Julia and I are in the second week of an immensely nourishing tour of friends scattered throughout the east coast, from Ohio to Pennsylvania to Maryland to Washington, D.C. We started in Cincinnati with our best friends from our graduate school days, moved on to more recent friends in Mechanicsburg PA, and are currently in West Chester PA with colleagues from our St. Mary’s College of MD days, and will be joining up with both active and retired former colleagues in St. Mary’s County MD; with members of a former film group in St. Mary’s County; with a former Carleton roommate in Greenbelt Md; and with our son and his family in D.C. Each of these friends is so integrally bound up in our lives, helping determine who we have become, that my heart fills with gratitude as I think about them.

In Nicomachean Ethics Aristotle writes that there are three different kinds of friendship: utility-based, pleasure-based, and character-based. With some people we value their usefulness to us, with some the pleasure we take in their company, with some their good character. While pleasure is undoubtedly a component in the friends we are meeting on this trip, the friendships all fall within the third category, which for Aristotle is the highest. Also known as friendships of virtue, they are those relationships that develop over time and that are made up of people “who are good and alike in virtue; for each alike wishes well to each other… they are good in themselves.” 

Aristotle would see our trip as important because he believes that friendships must be maintained by activity, just as muscle tone must be maintained by exercise. The philosopher observes, “If… the absence be prolonged, it seems to cause the friendly feeling itself to be forgotten.”

As so often when it comes to important relationships, Kahlil Gibran has important insights into the nature of friendship. Here is his poem in The Prophet:

And a youth said, Speak to us of Friendship.
    And he answered, saying:
    Your friend is your needs answered.
    He is your field which you sow with love and reap with thanksgiving.
    And he is your board and your fireside.
    For you come to him with your hunger, and you seek him for peace.

    When your friend speaks his mind you fear not the “nay” in your own mind, nor do you withhold the “ay.”
    And when he is silent your heart ceases not to listen to his heart;
    For without words, in friendship, all thoughts, all desires, all expectations are born and shared, with joy that is unacclaimed.
    When you part from your friend, you grieve not;
    For that which you love most in him may be clearer in his absence, as the mountain to the climber is clearer from the plain.
    And let there be no purpose in friendship save the deepening of the spirit.
    For love that seeks aught but the disclosure of its own mystery is not love but a net cast forth: and only the unprofitable is caught.

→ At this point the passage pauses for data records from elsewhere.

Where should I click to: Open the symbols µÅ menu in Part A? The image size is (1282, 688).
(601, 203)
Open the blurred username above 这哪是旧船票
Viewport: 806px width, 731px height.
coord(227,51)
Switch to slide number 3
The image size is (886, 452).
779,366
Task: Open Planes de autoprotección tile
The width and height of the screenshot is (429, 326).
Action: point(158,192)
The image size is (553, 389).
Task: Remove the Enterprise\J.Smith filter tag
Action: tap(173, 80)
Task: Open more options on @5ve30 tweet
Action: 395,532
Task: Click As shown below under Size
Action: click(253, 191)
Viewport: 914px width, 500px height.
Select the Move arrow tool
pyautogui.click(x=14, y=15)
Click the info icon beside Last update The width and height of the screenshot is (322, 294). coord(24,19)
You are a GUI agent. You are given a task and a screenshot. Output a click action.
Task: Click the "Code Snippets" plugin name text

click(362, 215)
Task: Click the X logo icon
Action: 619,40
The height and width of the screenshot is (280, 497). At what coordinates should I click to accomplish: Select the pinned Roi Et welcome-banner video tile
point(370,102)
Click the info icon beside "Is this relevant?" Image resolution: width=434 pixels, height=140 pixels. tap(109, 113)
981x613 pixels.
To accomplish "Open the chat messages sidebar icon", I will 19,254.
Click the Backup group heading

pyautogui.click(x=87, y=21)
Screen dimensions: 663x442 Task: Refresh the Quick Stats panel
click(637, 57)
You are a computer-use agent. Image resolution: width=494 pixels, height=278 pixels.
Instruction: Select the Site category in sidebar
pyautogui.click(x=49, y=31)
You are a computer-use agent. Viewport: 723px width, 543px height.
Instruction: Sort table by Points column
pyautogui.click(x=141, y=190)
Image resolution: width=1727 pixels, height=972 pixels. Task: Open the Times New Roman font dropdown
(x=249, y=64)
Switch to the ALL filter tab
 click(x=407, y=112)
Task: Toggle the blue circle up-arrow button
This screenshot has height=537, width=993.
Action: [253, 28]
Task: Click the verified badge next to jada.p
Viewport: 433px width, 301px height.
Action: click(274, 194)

    And let your best be for your friend.
    If he must know the ebb of your tide, let him know its flood also.
    For what is your friend that you should seek him with hours to kill?
    Seek him always with hours to live.
    For it is his to fill your need but not your emptiness.
    And in the sweetness of friendship let there be laughter, and sharing of pleasures.
    For in the dew of little things the heart finds its morning and is refreshed.

Gibran is echoing what Aristotle says of friendships of virtue when he writes, “Let there be no purpose in friendship save the deepening of the spirit.” Utility and pleasure are all very well—Aristotle doesn’t dismiss them, seeing them as having an important role to play—but the friendships to be prized above all are those in which the heart finds its morning and is refreshed.